- Aqa Mahalleh-ye Bahambar Location within Iran
- Coordinates: 37°27′46″N 49°13′50″E﻿ / ﻿37.46278°N 49.23056°E
- Country: Iran
- Province: Gilan
- County: Sowme'eh Sara
- District: Ziabar
- Rural District: Bahambar

Population (2016)
- • Total: 108
- Time zone: UTC+3:30 (IRST)

= Aqa Mahalleh-ye Bahambar =

Village in Gilan province, Iran

Aqa Mahalleh-ye Bahambar (اقامحله بهمبر) (Note: Also romanized as Āqā Maḩalleh-ye Bahambar) is a village in Bahambar Rural District of Ziabar District in Sowme'eh Sara County, Gilan province, Iran.

==Demographics==
===Population===
At the time of the 2006 National Census, the village's population was 191 in 50 households, when it was in Ziabar Rural District of the Central District.
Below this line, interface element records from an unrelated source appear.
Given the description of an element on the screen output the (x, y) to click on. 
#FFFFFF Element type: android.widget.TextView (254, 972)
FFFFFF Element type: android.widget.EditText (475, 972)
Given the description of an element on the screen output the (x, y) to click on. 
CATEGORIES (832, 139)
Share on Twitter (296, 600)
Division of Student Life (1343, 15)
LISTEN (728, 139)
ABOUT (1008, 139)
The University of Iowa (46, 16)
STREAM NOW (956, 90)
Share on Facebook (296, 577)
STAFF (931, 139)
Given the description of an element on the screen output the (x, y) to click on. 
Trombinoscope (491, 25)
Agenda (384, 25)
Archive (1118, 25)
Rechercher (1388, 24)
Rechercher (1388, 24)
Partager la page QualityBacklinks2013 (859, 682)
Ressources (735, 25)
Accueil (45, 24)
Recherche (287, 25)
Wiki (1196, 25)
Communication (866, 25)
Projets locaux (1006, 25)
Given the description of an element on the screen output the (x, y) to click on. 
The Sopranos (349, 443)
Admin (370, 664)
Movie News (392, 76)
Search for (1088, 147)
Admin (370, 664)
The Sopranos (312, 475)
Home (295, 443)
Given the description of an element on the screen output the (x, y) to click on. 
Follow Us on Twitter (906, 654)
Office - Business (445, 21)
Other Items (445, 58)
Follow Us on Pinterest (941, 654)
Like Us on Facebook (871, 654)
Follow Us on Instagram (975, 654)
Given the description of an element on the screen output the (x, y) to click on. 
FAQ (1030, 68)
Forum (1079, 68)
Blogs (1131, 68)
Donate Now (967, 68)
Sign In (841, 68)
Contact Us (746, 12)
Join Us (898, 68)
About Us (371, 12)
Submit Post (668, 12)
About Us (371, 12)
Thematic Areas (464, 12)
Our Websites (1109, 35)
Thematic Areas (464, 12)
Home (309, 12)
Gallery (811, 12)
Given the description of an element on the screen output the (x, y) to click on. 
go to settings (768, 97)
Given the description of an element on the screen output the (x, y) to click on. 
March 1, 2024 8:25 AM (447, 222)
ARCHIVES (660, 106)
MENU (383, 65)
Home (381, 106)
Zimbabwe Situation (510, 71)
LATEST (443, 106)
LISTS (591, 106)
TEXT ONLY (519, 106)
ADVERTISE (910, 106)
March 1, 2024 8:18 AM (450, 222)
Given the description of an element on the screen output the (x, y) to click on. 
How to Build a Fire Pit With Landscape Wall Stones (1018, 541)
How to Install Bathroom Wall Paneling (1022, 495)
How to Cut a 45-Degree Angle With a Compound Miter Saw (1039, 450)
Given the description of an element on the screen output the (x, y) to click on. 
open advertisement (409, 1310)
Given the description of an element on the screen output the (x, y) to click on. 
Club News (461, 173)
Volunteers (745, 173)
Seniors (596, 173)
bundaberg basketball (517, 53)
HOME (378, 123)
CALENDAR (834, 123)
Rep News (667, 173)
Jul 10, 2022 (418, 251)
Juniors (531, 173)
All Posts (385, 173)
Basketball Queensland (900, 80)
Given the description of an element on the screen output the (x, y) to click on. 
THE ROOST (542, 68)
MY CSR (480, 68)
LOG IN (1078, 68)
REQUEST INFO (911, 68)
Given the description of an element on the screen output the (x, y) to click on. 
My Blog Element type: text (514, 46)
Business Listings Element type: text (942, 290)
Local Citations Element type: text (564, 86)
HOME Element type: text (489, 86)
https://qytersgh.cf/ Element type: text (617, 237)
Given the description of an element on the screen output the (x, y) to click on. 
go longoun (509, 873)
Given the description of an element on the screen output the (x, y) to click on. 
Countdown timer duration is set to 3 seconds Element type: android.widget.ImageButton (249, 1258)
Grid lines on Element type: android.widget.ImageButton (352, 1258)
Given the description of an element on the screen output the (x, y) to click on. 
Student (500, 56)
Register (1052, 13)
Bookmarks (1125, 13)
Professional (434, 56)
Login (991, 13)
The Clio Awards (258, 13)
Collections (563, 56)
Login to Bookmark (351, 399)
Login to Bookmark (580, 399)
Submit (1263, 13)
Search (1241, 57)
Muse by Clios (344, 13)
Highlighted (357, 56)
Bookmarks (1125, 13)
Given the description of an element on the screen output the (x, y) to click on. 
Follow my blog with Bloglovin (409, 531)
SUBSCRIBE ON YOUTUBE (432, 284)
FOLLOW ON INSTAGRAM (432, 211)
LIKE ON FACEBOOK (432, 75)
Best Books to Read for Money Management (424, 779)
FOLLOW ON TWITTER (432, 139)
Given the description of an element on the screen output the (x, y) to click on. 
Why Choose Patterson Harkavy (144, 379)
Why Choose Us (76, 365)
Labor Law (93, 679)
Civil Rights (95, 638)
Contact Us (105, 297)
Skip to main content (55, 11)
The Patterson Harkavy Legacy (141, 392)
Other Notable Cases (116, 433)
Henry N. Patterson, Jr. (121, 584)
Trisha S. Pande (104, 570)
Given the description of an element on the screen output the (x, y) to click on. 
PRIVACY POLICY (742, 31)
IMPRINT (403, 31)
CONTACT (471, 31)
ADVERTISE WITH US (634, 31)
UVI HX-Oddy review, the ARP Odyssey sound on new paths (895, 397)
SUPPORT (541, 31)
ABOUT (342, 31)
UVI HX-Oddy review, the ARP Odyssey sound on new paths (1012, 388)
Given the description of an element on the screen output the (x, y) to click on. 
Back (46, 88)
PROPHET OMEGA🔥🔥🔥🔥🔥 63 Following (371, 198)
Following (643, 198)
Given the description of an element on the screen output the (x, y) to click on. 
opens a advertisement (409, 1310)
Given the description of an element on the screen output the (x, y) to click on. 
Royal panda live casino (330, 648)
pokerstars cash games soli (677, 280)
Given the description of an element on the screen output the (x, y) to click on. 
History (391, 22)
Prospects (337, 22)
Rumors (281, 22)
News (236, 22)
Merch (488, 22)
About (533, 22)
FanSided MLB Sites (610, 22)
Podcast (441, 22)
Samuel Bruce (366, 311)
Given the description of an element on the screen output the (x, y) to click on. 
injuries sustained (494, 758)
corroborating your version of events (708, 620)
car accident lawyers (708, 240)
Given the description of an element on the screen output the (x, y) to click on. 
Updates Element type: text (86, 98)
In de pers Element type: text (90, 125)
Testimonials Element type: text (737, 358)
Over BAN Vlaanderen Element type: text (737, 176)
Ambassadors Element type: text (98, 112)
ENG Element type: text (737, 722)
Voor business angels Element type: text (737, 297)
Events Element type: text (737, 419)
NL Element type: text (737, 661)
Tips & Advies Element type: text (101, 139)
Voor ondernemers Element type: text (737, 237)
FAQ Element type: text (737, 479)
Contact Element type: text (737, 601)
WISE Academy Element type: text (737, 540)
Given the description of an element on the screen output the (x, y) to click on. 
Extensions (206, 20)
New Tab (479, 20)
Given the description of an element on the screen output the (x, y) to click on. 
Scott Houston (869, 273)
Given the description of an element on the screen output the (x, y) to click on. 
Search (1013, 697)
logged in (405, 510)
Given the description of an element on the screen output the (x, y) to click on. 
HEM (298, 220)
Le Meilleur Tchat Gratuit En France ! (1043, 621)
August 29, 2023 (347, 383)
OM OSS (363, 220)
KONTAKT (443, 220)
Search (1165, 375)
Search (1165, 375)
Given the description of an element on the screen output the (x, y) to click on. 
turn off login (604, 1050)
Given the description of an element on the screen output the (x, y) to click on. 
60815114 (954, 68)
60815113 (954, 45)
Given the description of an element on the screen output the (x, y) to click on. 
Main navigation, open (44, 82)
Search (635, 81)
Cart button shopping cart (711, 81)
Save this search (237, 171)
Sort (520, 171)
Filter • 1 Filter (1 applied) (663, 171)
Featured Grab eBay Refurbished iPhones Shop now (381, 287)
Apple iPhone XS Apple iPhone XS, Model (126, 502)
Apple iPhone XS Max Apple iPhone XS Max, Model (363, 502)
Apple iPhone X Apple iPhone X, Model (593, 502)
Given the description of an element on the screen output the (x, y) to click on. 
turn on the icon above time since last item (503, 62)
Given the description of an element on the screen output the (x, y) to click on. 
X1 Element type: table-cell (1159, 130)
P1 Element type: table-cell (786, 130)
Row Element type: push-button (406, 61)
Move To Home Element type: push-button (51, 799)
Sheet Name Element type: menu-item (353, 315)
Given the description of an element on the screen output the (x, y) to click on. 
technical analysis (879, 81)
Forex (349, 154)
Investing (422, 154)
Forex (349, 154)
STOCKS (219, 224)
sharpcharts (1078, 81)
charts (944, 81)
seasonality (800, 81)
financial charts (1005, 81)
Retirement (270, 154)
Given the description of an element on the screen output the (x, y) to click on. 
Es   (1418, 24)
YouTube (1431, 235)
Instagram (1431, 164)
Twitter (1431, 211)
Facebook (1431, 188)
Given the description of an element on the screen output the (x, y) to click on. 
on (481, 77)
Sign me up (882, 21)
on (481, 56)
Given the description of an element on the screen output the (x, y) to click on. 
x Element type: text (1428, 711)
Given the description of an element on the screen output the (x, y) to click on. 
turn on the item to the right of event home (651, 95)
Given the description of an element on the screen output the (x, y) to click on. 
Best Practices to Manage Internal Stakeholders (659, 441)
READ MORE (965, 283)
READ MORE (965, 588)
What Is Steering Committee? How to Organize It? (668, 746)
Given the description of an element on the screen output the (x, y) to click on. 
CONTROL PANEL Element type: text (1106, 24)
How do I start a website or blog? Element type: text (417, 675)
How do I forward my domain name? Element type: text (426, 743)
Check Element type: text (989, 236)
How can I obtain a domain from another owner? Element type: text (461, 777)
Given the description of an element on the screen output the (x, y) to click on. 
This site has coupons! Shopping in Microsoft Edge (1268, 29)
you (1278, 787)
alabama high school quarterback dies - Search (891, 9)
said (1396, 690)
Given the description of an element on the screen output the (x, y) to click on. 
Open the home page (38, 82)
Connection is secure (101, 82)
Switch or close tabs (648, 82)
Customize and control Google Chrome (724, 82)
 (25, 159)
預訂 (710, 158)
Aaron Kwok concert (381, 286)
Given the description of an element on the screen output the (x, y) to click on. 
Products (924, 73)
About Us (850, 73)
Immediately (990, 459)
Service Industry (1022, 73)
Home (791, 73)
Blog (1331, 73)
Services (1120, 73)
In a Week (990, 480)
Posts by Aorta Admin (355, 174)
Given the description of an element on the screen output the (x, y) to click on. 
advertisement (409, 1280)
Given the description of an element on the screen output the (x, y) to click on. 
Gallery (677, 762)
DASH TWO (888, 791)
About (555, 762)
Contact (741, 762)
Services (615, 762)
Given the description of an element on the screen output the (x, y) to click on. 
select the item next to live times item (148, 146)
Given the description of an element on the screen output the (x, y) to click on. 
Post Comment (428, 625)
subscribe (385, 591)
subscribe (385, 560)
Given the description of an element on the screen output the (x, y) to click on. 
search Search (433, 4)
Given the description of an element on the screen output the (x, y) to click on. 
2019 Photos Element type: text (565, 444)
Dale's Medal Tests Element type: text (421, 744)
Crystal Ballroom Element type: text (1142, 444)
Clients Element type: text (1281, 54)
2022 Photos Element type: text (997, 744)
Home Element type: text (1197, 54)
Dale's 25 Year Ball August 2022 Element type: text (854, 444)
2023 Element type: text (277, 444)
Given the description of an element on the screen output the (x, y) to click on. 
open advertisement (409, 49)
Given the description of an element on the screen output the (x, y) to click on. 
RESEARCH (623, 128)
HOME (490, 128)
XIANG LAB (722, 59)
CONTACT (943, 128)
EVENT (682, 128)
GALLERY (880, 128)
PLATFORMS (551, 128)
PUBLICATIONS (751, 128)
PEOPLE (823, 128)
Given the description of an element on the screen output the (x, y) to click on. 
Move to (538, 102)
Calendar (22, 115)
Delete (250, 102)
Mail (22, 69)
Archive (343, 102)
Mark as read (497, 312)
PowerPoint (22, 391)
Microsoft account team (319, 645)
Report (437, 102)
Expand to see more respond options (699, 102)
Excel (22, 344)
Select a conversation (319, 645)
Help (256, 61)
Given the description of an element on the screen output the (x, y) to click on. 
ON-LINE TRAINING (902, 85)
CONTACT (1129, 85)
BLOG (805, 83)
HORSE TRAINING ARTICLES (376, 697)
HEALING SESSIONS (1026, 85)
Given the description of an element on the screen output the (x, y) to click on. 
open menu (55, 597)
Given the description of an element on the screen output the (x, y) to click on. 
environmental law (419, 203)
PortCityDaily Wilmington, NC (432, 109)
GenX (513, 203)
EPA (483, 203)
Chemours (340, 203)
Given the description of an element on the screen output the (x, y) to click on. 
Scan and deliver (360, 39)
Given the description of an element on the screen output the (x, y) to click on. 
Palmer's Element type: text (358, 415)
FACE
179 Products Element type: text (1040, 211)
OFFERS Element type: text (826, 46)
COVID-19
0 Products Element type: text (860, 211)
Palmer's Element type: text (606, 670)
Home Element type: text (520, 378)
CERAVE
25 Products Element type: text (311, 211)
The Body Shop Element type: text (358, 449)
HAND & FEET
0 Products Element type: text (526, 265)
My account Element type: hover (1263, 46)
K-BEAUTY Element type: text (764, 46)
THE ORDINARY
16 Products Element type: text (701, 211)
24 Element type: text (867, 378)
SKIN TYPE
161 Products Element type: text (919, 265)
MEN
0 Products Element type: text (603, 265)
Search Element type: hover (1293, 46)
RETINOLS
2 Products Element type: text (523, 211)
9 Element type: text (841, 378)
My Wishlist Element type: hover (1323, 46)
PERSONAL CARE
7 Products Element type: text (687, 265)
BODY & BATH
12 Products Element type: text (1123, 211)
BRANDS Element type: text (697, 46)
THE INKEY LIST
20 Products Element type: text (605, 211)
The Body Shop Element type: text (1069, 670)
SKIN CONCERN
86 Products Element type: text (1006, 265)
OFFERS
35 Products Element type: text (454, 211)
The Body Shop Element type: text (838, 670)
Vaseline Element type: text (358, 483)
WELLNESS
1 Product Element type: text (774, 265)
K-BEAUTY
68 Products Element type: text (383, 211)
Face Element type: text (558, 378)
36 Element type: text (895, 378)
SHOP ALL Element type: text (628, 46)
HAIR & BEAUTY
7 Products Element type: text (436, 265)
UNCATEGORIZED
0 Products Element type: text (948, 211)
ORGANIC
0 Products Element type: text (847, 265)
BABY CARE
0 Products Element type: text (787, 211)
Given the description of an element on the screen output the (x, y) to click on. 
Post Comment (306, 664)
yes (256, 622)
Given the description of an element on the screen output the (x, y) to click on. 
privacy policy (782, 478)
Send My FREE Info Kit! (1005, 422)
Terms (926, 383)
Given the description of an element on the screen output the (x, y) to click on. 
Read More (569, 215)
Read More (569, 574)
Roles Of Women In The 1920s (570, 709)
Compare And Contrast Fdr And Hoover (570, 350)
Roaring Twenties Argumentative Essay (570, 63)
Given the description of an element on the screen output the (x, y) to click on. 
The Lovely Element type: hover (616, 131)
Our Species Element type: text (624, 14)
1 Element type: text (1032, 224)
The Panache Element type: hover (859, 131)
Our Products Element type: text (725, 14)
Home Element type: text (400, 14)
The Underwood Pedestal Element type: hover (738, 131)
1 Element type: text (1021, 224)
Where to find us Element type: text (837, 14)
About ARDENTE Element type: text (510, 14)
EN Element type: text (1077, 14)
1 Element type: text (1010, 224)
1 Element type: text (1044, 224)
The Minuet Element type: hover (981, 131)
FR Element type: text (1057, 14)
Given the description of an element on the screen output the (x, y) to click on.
The following census in 2011 counted 154 people in 45 households. The 2016 census measured the population of the village as 108 people in 41 households.

After the census, the rural district was separated from the district in the formation of Ziabar District. Aqa Mahalleh-ye Bahambar was transferred to Bahambar Rural District created in the new district.